Kubernetes Operators are a way to package, deploy, and manage Kubernetes applications. This includes Kubernetes applications deployed on Kubernetes and those that are managed using the Kubernetes API or kubectl.
A Kubernetes Operator is a controller specific to an application, which extends the Kubernetes API, letting you generate and manage instances of a complex application. It builds on the concept of a resource and controller in Kubernetes, but adds domain-specific information that can help you fully automate the lifecycle of the application.
In a typical use case, Kubernetes manages stateless applications, such as web servers, without requiring in-depth knowledge of their workings. Here, operators are not needed.
However, stateful applications such as databases and monitoring systems require domain-specific knowledge that the standard Kubernetes tooling does not possess. You need to add this information to scale, update and dynamically reconfigure these applications, including compute, storage, and networking resources.
Kubernetes operators can manage and automate the lifecycle of a stateful application by adding this domain specific knowledge into Kubernetes extensions.
Kubernetes operators can standardize complex processes, making them scalable and repeatable, and eliminating tedious manual management tasks.
Operators are application-specific controls. They represent an extension of the Kubernetes API that lets you build, configure and manage complex application lifecycles, typically for operations or site reliability teams.
Operators use controllers to see the behavior of objects in the Kubernetes environment. These are a bit different from regular controllers, because they track custom objects, also known as custom resources (CRs). A CR is another extension of the Kubernetes API, which lets you store structured data that represents a desired application state.
Operators continuously track cluster events related to certain types of custom resources. An operator can track add, update, or delete events. When the operator sees changes in the environment, actions are taken in the custom controller to bring the Kubernetes cluster or external system to the desired state (this is known as the “reconciliation loop”).
etcd is a core Kubernetes component that stores cluster configuration. It is managed by the Etcd Cluster Operator (see source code on Github), an Operator used to automatically create and manage etcd instances in Kubernetes.
The Etcd Cluster Operator provides an API based on custom resource definitions (CRDs), letting you use Kubernetes resources to define etcd clusters and manage them using Kubernetes native tools.
etcd is a distributed key-value data store, which achieves high availability using the following rules:
In addition to these rules, scaling up or down in an etcd cluster requires certain actions, and before adding/removing instances, it needs to post changes to the cluster using the etcd management API.
Data backups are done using the “snapshot” endpoint, provided by the etcd management API, which streams a backup file when it is accessed. To restore from backup, a tool called etcdctl is provided as part of the backup file, and in the data directory of each etcd host.

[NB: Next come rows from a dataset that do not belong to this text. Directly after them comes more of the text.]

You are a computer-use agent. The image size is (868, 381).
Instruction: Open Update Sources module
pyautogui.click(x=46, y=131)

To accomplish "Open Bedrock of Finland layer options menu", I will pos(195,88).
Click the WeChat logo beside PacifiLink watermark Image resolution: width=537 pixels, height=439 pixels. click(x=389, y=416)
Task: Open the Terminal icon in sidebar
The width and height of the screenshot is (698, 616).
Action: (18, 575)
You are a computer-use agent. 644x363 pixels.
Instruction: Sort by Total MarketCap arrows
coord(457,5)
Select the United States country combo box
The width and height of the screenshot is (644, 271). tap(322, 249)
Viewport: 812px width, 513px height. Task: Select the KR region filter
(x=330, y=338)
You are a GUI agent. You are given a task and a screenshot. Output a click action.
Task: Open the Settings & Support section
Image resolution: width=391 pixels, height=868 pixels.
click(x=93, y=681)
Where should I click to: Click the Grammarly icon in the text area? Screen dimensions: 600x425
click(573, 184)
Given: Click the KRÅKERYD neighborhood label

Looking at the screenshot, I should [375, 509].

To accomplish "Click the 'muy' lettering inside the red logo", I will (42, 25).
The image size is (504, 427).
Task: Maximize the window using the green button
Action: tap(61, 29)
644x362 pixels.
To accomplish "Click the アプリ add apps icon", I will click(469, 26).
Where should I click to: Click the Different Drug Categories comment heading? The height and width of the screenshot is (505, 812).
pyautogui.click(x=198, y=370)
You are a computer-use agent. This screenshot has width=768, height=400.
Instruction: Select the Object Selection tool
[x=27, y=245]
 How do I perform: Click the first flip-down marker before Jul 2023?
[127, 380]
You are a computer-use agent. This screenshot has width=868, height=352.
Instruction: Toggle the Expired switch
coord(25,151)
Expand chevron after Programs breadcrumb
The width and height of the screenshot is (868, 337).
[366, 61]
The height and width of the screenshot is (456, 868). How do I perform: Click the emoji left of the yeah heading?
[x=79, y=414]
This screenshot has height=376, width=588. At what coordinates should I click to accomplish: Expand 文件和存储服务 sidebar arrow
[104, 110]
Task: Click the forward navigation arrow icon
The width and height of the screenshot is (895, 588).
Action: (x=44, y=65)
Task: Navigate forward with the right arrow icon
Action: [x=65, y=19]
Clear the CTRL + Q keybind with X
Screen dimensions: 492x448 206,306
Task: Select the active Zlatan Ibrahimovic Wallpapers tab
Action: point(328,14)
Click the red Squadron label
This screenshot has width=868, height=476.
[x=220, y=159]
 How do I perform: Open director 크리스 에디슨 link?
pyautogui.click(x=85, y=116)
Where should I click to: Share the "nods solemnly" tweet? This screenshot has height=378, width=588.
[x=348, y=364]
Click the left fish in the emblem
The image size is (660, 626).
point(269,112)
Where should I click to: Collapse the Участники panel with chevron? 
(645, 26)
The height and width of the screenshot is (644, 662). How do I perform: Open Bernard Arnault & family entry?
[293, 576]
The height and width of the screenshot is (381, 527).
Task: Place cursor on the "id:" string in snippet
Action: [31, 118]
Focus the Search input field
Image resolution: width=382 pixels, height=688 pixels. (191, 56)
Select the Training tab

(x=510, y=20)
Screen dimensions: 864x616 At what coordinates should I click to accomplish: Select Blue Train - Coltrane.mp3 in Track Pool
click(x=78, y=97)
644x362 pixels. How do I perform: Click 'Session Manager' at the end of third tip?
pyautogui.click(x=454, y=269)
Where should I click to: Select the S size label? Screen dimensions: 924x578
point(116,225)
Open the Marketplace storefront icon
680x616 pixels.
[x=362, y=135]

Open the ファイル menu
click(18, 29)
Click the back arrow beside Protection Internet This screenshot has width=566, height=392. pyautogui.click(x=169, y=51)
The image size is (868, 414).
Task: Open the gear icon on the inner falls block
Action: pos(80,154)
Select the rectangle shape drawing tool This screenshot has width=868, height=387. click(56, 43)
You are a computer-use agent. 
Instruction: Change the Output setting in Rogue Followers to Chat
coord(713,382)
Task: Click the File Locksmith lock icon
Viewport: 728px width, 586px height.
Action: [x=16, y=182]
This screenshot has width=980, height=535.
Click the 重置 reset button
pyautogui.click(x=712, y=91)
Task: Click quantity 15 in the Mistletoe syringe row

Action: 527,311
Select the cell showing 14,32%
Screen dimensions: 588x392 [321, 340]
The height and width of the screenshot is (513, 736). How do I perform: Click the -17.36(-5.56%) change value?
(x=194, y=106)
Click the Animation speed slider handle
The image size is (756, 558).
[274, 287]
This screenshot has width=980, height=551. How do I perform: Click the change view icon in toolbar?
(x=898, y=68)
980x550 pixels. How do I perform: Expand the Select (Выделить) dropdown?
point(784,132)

As you can see, this management is outside the scope of a regular StatefulSet. This is the type of complex, automated functionality that an Operator can provide.
While you can code Operators by hand, Kubernetes provides an Operator SDK that can be used to quickly create a new operator, with boilerplate code and YAML configuration. It also provides a useful Reconcile function for custom resources the Operator needs to manage. This function is similar to a main function on a regular software component.
It is a good idea to consistently use the Operator SDK, so you can more easily collaborate when committing code to several Operators, and to create a smooth learning curve for developers working on Operators. Once a developer has used the Operator SDK, it will be easier to work with any Operator created using the SDK.
When using the Reconcile function, there are several possible return codes, each resulting in specific Operator behavior. The Operator watches the return values of the Reconcile function and may either continue the reconcile loop, delay it, or end the loop.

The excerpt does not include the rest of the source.